Despite the rhetoric, the two sides can still negotiate as their legal options unfold, and the fight doesn't seem big enough for either owners or players to risk losing regular-season games, three sports business experts said in recent weeks. But they also forecast a long court fight before the league and players face the kind of deadline pressure that can prompt a deal.
"The next deadline, and I don't know that it's written in stone, would be reaching an agreement before any regular-season games are impacted," said Gabe Feldman, director of the Tulane sports law program.
Scott Rosner, a sports business professor at the Wharton School of the University of Pennsylvania, said a deal seems most likely in July or August, "enough time to save the season."
That's when the most financial pressure mounts. Owners don't expect to begin losing consequential sums of money until late summer and players face their largest losses if they begin missing game checks in September.
Rosner, Feldman, and Michigan sports business professor Rodney Fort all said the NFL is so healthy that it doesn't make sense for either side to fight so long that regular-season games are lost and severe damage is risked.
"Ultimately in the sports industry, certainly, and a lot of others as well, you do not have a work stoppage unless one of the parties is seeking a sea change," Rosner said.
The NFL spat "seems only about fighting over who gets what out of the pie," Fort said. "Fundamental issues are not there."
Even on the revenue divide, the biggest issue of them all, the sides did not seem that far apart Friday. The owners' last offer asked players to give up $320 million a year; the players said they offered $550 million over four years - about $137.5 million per year.
The academic experts were interviewed for this story in the days before the original March 3 collective bargaining agreement deadline. While extensions delayed the union decertification and league lockout, the legal steps played out as forecast. What comes next is hazy.
The lockout halts league business and player movement, except for April's draft. Both sides will now try to score court wins that could build leverage.
If a lockout is blocked, owners could be forced to impose new work rules, and the players would challenge the rules with an antitrust suit, threatening treble damages, but NFL business and games would proceed as the court fight played out.

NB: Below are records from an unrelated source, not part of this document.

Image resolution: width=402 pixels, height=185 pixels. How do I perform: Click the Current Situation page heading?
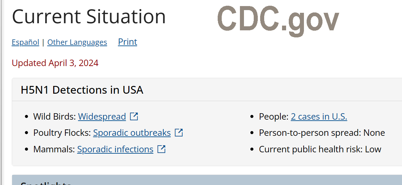tap(89, 17)
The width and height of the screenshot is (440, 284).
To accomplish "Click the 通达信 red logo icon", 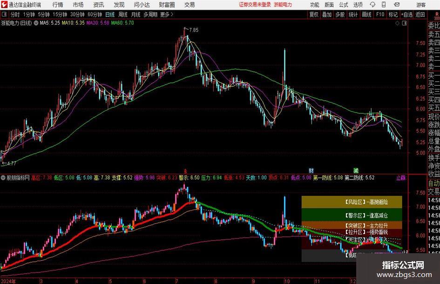I will click(x=4, y=5).
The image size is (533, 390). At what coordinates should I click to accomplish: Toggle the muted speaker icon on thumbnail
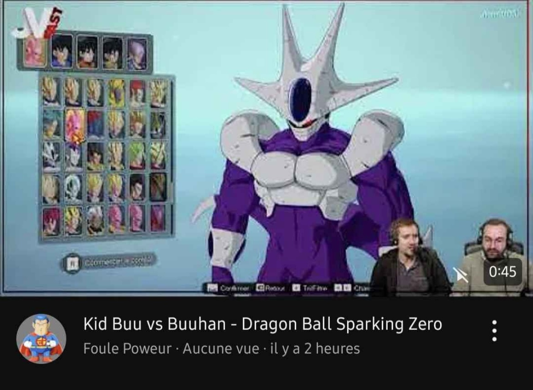coord(461,275)
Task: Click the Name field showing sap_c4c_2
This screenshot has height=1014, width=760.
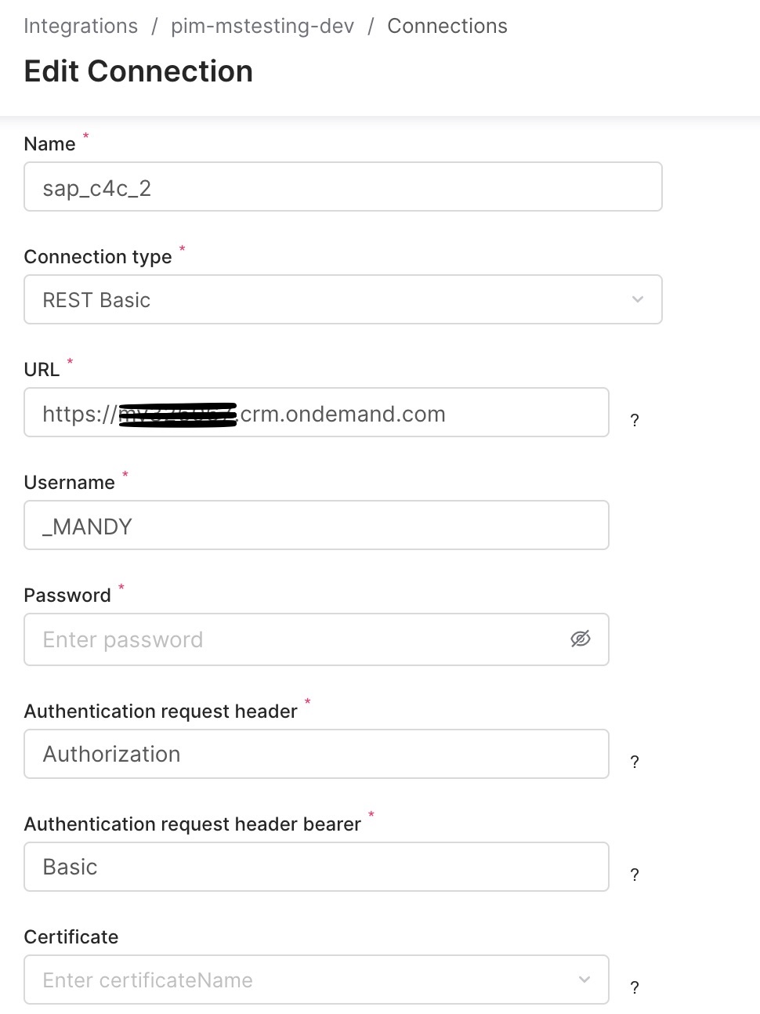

The league, however, will challenge the union decertification in an attempt to make the lockout stick and protect itself from antitrust claims. If the league wins, or an injunction is overturned on appeal, business could stop until a deal is reached.
Players have long accused the owners of seeking a lockout, but the NFL said its hand was forced.
"The union's abandonment of bargaining has forced the clubs to take action they very much wanted to avoid," the league said in its statement. "The league has informed the union that it is taking the difficult but necessary step of exercising its right under federal labor law to impose a lockout of the union."
The statement added, "The clubs believe that this step is the most effective way to accelerate efforts to reach a new agreement without disruption to the 2011 season."